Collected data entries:
......

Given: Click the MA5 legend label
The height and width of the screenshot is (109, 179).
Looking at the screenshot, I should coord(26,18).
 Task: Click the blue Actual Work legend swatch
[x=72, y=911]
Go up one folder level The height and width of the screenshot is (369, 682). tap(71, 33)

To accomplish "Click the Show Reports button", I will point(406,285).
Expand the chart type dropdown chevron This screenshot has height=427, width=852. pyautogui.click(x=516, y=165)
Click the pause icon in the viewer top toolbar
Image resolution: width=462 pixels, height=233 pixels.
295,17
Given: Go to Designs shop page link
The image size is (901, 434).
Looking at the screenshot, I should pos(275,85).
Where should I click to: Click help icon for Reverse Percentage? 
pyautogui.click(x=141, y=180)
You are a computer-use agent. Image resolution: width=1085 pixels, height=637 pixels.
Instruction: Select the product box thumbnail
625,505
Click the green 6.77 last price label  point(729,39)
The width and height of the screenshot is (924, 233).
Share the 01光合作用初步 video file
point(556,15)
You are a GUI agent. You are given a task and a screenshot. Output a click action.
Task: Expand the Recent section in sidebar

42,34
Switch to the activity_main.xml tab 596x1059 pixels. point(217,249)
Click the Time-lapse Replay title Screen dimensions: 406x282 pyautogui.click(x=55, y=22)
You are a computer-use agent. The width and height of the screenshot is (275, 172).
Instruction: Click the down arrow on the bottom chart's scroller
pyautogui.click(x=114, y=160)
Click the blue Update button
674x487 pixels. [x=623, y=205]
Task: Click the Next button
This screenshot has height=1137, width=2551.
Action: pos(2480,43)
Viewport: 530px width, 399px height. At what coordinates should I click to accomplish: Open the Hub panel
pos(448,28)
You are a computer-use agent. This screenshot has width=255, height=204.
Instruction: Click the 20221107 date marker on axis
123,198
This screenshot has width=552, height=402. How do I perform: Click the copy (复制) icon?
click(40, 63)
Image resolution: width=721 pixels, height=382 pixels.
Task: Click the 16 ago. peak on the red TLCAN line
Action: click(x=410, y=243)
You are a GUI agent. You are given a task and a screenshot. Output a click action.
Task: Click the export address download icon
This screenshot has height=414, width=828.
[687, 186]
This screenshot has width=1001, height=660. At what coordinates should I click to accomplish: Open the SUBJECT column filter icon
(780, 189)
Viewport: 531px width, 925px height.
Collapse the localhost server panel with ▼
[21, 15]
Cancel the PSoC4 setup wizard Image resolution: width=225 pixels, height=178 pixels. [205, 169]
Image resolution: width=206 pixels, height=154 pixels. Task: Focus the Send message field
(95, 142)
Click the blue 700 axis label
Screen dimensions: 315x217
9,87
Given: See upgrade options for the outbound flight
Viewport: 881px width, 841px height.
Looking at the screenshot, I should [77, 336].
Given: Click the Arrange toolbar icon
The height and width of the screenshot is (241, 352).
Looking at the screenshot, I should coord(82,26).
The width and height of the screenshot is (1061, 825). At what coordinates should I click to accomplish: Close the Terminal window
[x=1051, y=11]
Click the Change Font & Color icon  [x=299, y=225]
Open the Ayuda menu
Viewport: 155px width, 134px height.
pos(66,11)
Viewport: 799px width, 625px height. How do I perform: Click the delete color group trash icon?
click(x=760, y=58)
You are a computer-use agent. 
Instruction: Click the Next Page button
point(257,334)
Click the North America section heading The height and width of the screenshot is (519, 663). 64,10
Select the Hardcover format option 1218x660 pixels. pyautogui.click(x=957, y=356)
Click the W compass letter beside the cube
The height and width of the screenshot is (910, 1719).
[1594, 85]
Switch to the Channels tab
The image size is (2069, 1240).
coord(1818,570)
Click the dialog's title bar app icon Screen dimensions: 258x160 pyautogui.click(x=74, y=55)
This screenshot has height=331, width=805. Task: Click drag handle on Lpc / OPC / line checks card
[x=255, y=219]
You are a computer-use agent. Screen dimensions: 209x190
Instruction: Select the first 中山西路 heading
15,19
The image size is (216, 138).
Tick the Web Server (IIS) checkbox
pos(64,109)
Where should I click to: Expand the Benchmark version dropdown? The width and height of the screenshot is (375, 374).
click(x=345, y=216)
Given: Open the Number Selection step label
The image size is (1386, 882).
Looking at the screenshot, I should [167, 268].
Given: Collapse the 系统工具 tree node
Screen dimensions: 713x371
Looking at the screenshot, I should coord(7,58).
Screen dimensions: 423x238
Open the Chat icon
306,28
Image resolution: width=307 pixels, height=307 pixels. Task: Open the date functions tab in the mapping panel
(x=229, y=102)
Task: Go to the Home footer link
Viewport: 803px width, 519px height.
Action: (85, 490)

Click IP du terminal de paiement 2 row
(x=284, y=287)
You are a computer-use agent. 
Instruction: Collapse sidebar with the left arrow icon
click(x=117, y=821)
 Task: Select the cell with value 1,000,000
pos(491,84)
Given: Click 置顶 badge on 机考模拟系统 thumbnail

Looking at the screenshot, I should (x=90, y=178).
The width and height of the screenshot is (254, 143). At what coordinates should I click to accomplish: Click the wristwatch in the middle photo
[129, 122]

......

Work to be completed: Starting at the line that contains "Task: Select the cell with value 1,000,000", write out every line through the last one in the data above, exactly as it stands.

Exercise result:
 Task: Select the cell with value 1,000,000
pos(491,84)
Given: Click 置顶 badge on 机考模拟系统 thumbnail

Looking at the screenshot, I should (x=90, y=178).
The width and height of the screenshot is (254, 143). At what coordinates should I click to accomplish: Click the wristwatch in the middle photo
[129, 122]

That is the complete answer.